Ilustrasi Karna melawan Arjuna. Dok: wordpress. |
Filosofi
kebenaran yang tak mutlak ini tentu berbanding terbalik dengan apa yang terjadi
dalam dunia sekarang. Masyarakat kita terbiasa untuk mengkotak-kotakkan suatu
golongan/kaum dengan baik atau tidak baik. Masyarakat kita tidak terbiasa untuk
melihat segala sesuatu dari dua sisi. Sehingga baik atau buruk dalam versi
mereka menjadi tidak objektif dan seringkali hanya berdasarkan preferensi
mereka masing-masing.
Hal
berikutnya yang diajarkan dari Mahabharata adalah kebenaran (dharma) dan
kejahatan (adharma) yang ada di dunia saling terikat dengan Karmaphala (sebab-akibat).
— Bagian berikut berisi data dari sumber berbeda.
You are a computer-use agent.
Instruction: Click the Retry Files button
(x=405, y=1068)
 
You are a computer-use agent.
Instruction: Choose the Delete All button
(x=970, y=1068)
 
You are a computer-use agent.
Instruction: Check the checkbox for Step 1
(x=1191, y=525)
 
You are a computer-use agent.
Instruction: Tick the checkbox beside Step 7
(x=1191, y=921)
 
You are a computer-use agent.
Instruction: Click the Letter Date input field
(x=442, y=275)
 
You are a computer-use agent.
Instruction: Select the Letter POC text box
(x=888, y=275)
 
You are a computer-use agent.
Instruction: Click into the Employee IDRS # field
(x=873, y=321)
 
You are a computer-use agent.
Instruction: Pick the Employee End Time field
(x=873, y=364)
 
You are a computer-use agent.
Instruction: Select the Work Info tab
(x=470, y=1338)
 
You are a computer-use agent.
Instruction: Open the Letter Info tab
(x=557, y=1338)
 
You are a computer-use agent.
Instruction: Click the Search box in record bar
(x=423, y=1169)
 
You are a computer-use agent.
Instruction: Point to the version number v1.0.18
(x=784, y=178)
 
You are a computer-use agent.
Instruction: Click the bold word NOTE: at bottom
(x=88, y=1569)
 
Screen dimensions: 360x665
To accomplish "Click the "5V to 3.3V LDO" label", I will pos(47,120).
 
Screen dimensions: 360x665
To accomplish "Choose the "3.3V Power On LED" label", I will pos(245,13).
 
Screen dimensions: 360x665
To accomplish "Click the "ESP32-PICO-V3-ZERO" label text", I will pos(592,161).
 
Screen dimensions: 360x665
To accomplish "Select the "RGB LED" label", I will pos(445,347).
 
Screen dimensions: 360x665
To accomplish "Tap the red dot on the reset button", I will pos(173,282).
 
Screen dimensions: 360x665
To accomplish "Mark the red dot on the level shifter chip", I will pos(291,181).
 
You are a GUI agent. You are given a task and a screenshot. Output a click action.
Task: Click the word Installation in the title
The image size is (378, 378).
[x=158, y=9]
Salah satu ciri khas penulisan epos Mahabharata adalah penggambaran latar
belakang setiap karakter yang sangat detail. Latar belakang inilah yang digambarkan
mengapa akhirnya karakter itu menjadi benar/jahat. Sebagai contoh, mengapa
Duryudhana bisa sangat jahat? Karena ia diceritakan sangat dimanjakan oleh
ayahnya (Drestarastra). Mengapa Dretarastra memanjakan Duryudhana? Karena ia
iri dengan anak-anak adiknya (Pandu). Karena itu, ia ingin anaknya menjadi
sekuat mungkin (nama Duryudhana berarti tak terkalahkan) agar bisa menyaingi
anak-anak dari Pandu.
Latar
belakang perwatakan karakter Duryudhana yang jahat ini juga bisa dipahami lebih
dalam jika kita menganalogikan jalan hidupnya apabila terjadi dalam kehidupan
kita. Bayangkan jika anda (Duryudhana) adalah putra tertua raja yang sedang
berkuasa, tiba-tiba datang sepupu-sepupu anda yang selama ini tidak pernah anda
lihat (Pandawa tinggal di hutan sebelumnya) ke istana dan langsung
digadang-gadang sebagai calon pewaris tahta. Apa yang anda rasakan? Mungkin
tentu saja marah, kecewa, iri, dan sedih bercampur dalam benak anda. Itu juga mungkin
yang dirasakan Duryudhana yang menjadi penyebab mengapa ia menjadi jahat. Hal
ini mengajarkan pada kita bahwa setiap tindakan memiliki konsekuensi, dan kisah
para tokoh dalam epos ini menunjukkan bagaimana tindakan mereka, baik atau
buruk, membawa dampak pada kehidupan mereka dan orang lain. Hal ini mengajarkan
pentingnya memahami dan mempertimbangkan konsekuensi dari setiap perbuatan
dalam menjalani kehidupan yang beretika.
Selain
itu, Mahabharata menekankan bahwa kebenaran tidak hanya ditentukan oleh
tindakan itu sendiri, tetapi juga oleh konteks, niat, dan situasi. Sebagai
contoh, dalam perang besar Baratayudha, Arjuna merasakan keraguan moral tentang
berperang melawan saudara-saudaranya sendiri. Namun, Krishna menjelaskan bahwa
melawan kejahatan adalah perlu untuk menjaga tatanan kebajikan, dan bahwa
kematian jasad bukanlah akhir dari jiwa yang abadi. Dialog ini, yang dikenal
sebagai Bhagavadgita, menggambarkan kompleksitas moral dan etika dalam
menentukan apa yang benar.
Mahabharata, lebih dari sekadar
epos besar, adalah refleksi mendalam tentang kompleksitas kebenaran dan
moralitas. Melalui karakter dan konflik yang penuh dilema, kisah ini
mengajarkan bahwa kebenaran bukanlah konsep sederhana yang hanya berisi hitam
dan putih. Ia melibatkan lapisan konteks, niat, dan perspektif, yang semuanya
saling berkelindan untuk membentuk realitas yang kita hadapi. Epos ini
menantang pembacanya untuk tidak hanya memahami kebenaran secara intelektual,
tetapi juga merasakannya secara emosional dan menghidupinya dalam tindakan.
Pada akhirnya, Mahabharata mengajarkan bahwa mencari kebenaran adalah
perjalanan seumur hidup, sebuah upaya untuk menjaga keseimbangan antara dharma
dan karma dalam menghadapi kekacauan dunia.